Records for this exercise:
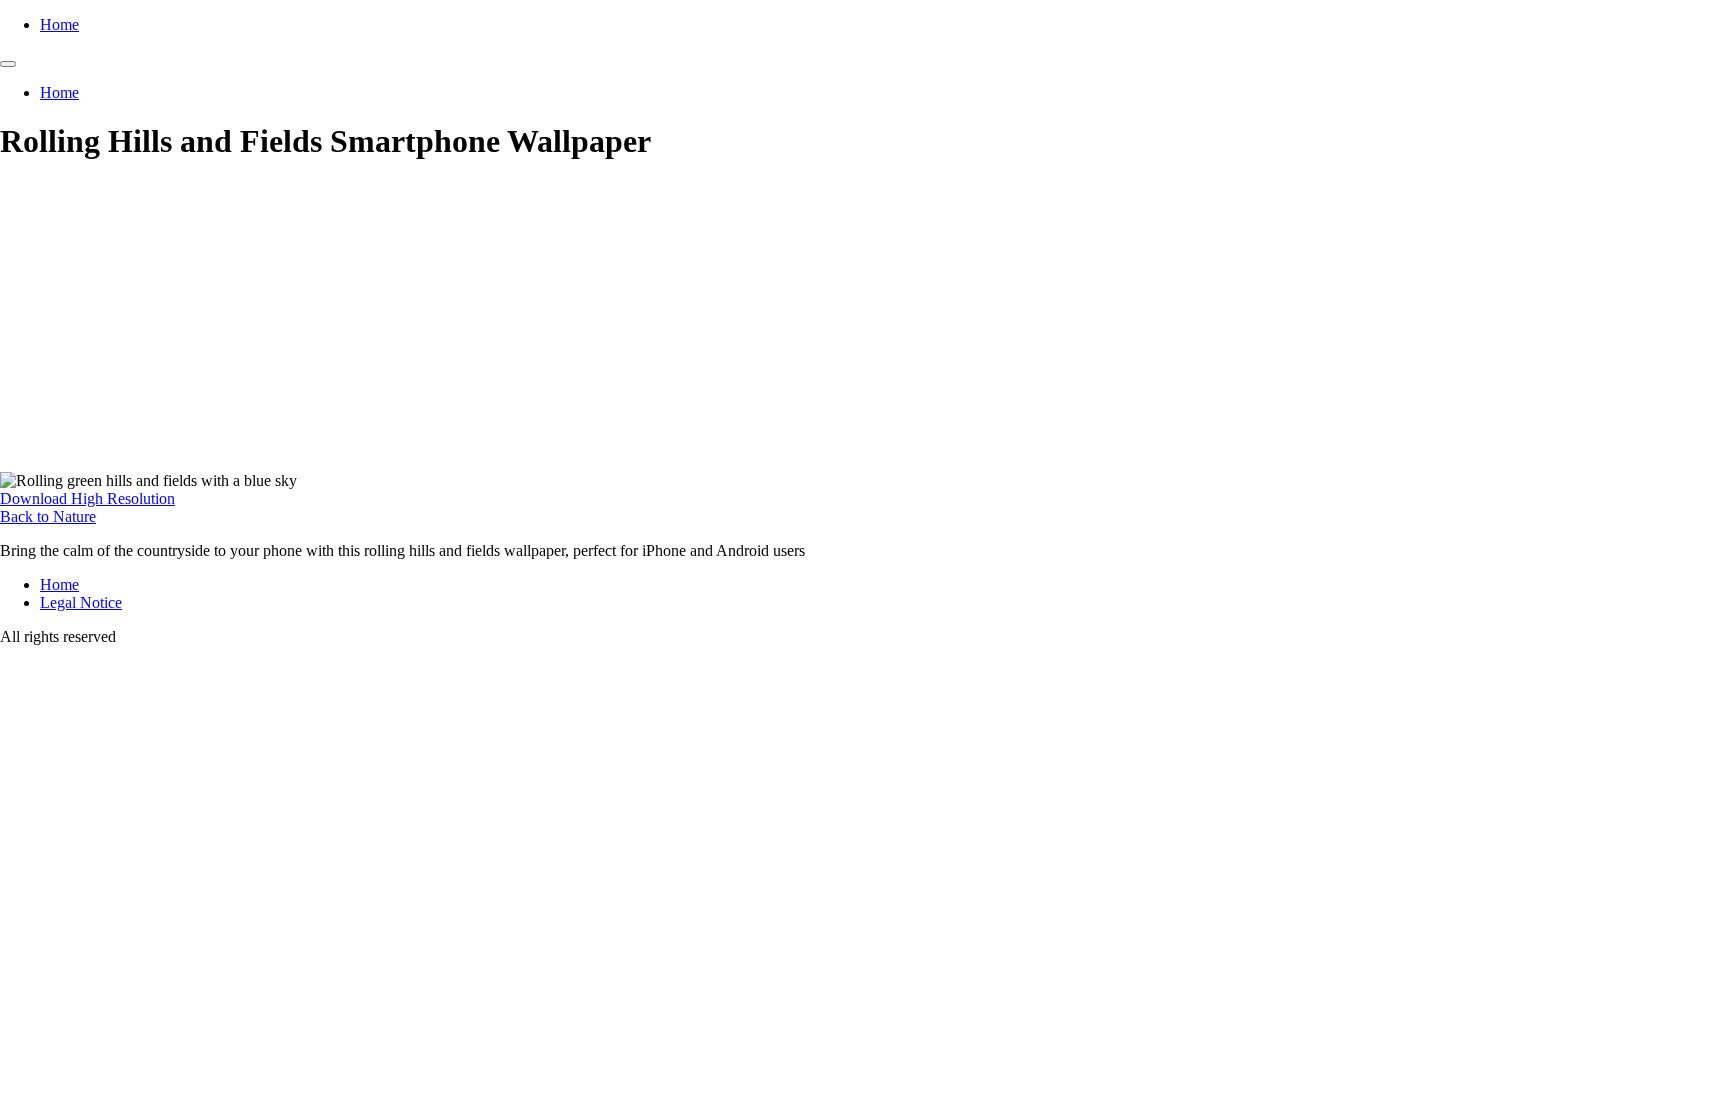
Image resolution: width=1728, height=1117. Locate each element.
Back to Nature (48, 516)
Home (59, 24)
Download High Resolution (87, 498)
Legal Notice (81, 602)
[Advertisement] (864, 322)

Task requirements:
Every line from the one holding "Home (59, 24)" through the last line of the listing above should be set down exactly, and nothing more.

Exercise solution:
Home (59, 24)
Download High Resolution (87, 498)
Legal Notice (81, 602)
[Advertisement] (864, 322)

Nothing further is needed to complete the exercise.